Ia menyampaikan apresiasi kepada seluruh pihak yang telah memberikan dukungan terhadap keberadaan sekretariat sekaligus persiapan Muktamar VIII ICMI.
Ruslan berharap momentum peresmian sekretariat dan launching Muktamar VIII menjadi awal yang baik untuk menyukseskan agenda nasional ICMI tersebut di Kota Ambon.
Sementara itu, sambutan Gubernur Maluku yang dibacakan Sekretaris Daerah Provinsi Maluku, Ir. Sadali Iee, menegaskan bahwa Pemerintah Provinsi Maluku memandang ICMI sebagai mitra strategis dalam pembangunan daerah.
Menurutnya, launching Muktamar VIII ICMI bukan sekadar kegiatan seremonial, tetapi momentum untuk mengonsolidasikan kekuatan intelektual, memperkuat sinergi, serta membangun optimisme agar ICMI semakin berkontribusi terhadap agenda pembangunan nasional.
ICMI, kata dia, memiliki peran strategis dalam meningkatkan kualitas sumber daya manusia, mengembangkan ilmu pengetahuan dan teknologi, serta memberikan kontribusi pemikiran terhadap kebijakan pembangunan.
Di tengah tantangan global yang semakin kompleks, kolaborasi antara pemerintah, akademisi, dunia usaha, dan masyarakat dinilai menjadi kebutuhan yang tidak dapat ditunda.
“Pemerintah Provinsi Maluku memandang ICMI sebagai mitra strategis dalam mendorong pembangunan berbasis ilmu pengetahuan, inovasi, dan nilai-nilai keagamaan yang moderat,” demikian disampaikan dalam sambutan tersebut.

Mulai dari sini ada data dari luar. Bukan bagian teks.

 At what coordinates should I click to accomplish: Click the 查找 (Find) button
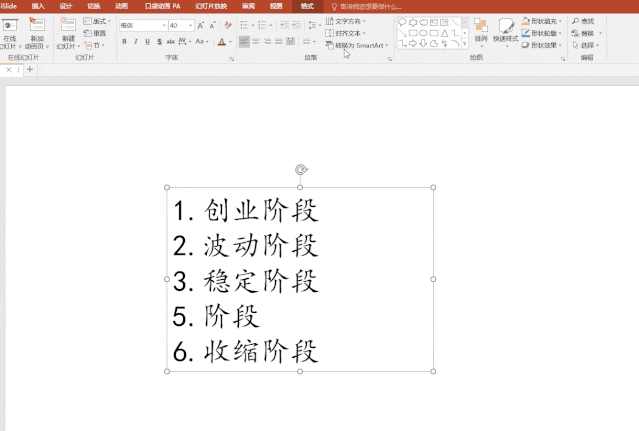click(x=583, y=21)
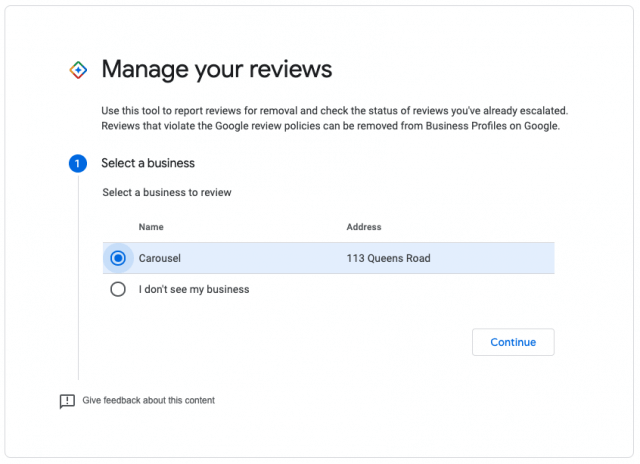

Pemprov Maluku juga mendorong penguatan kerja sama dengan Badan Riset dan Inovasi Nasional (BRIN), khususnya dalam membangun ekosistem riset dan inovasi yang sesuai dengan karakteristik Maluku sebagai provinsi kepulauan.
Kondisi geografis Maluku dinilai membutuhkan inovasi yang mampu menjawab berbagai keterbatasan sekaligus mengoptimalkan potensi daerah.
Melalui riset aplikatif dan inovasi, diharapkan dapat lahir berbagai terobosan kebijakan maupun teknologi yang mampu meningkatkan produktivitas, memperluas investasi, menciptakan nilai tambah komoditas unggulan, serta memperkuat kapasitas fiskal daerah.
Pemprov Maluku berharap BRIN bersama ICMI dapat menjadikan Maluku sebagai salah satu daerah prioritas dalam pengembangan inovasi berbasis potensi kepulauan.
Dukungan tersebut dapat diwujudkan melalui pendampingan, kolaborasi riset, penguatan kapasitas sumber daya manusia hingga hilirisasi hasil penelitian yang berdampak langsung terhadap kesejahteraan masyarakat.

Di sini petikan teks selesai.